Stanford & UC Berkeley Researchers Achieve State-of-the-Art on Terminal-Bench with LLM-as-a-Verifier Framework
Key Takeaways
- ▸LLM-as-a-Verifier achieves SOTA results on Terminal-Bench 2 (86.4%) and SWE-Bench Verified (77.8%), outperforming Claude Opus 4.6, GPT 5.4, and Gemini models
- ▸The framework improves upon standard LLM-as-a-Judge by using fine-grained scoring granularity, repeated verification, and criteria decomposition to reduce 27% tie rates
- ▸Test-time verification scaling enhanced success rates from 81.8% to 86.4% through better trajectory discrimination
Summary
Researchers from Stanford AI Lab and UC Berkeley Sky Computing Lab have introduced LLM-as-a-Verifier, a novel test-time verification framework that achieves state-of-the-art performance on two major software engineering benchmarks. The method reaches 86.4% accuracy on Terminal-Bench 2 and 77.8% on SWE-Bench Verified, surpassing frontier models including Claude Opus 4.6 and GPT 5.4. The framework works by scaling scoring granularity, implementing repeated verification, and decomposing evaluation criteria to provide fine-grained feedback for trajectory reward models.
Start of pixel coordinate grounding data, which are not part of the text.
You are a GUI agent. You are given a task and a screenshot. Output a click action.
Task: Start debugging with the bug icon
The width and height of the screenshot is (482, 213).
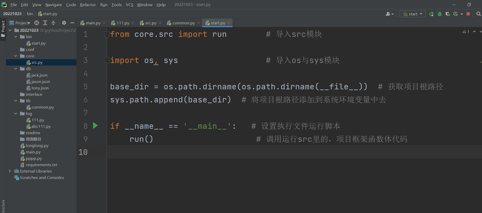click(440, 14)
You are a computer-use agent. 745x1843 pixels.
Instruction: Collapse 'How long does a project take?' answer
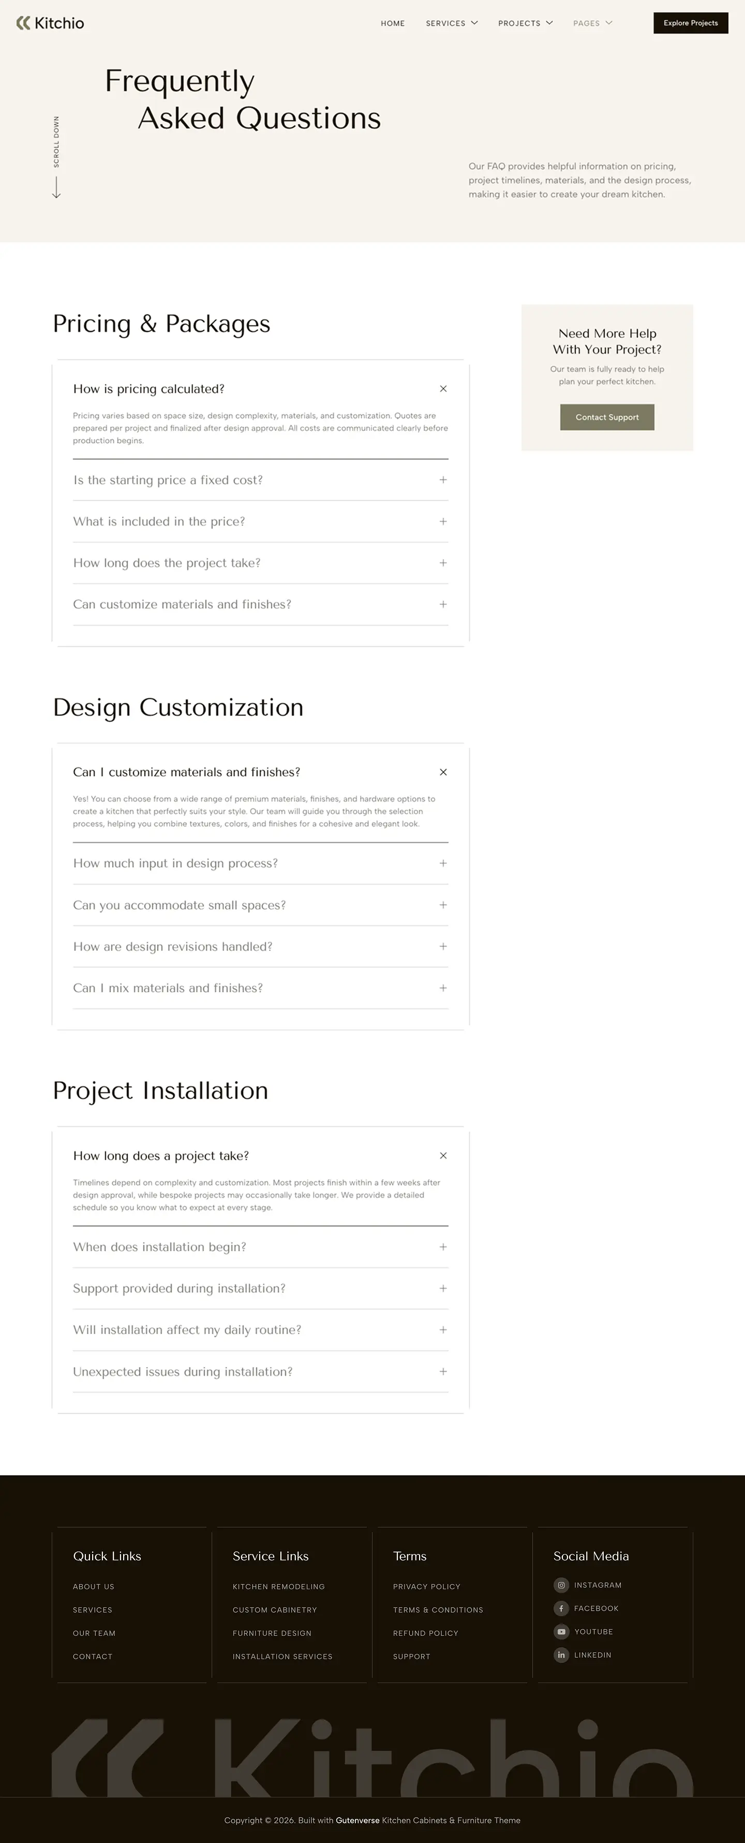(x=443, y=1155)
Unlike traditional LLM-as-a-Judge approaches that rely on coarse discrete scoring tokens, LLM-as-a-Verifier improves discrimination between complex agent trajectories through more nuanced evaluation. The researchers found that standard scoring methods produce ties 27% of the time on Terminal-Bench, limiting their effectiveness. By enhancing verification accuracy to 78.9% pairwise discrimination, the method improves downstream success rates from 81.8% to 86.4% through test-time scaling.
The approach is fully reproducible and publicly available on GitHub. It leverages existing scaffolds like ForgeCode and mini-swe-agent, using Claude Opus 4.6 and Gemini models to generate candidate trajectories, with Gemini 2.5 Flash serving as the verifier component.
- The method is fully reproducible and available on GitHub for academic and developer use
Editorial Opinion
LLM-as-a-Verifier represents an important advance in test-time scaling techniques for AI agents, demonstrating that smarter verification can unlock better performance without requiring larger or more capable base models. The framework's focus on improving discrimination between trajectories through nuanced scoring is a pragmatic approach to a real problem in LLM evaluation. If these results hold up across diverse tasks, this could influence how both research institutions and commercial AI companies approach prompt engineering and reward modeling for complex reasoning tasks.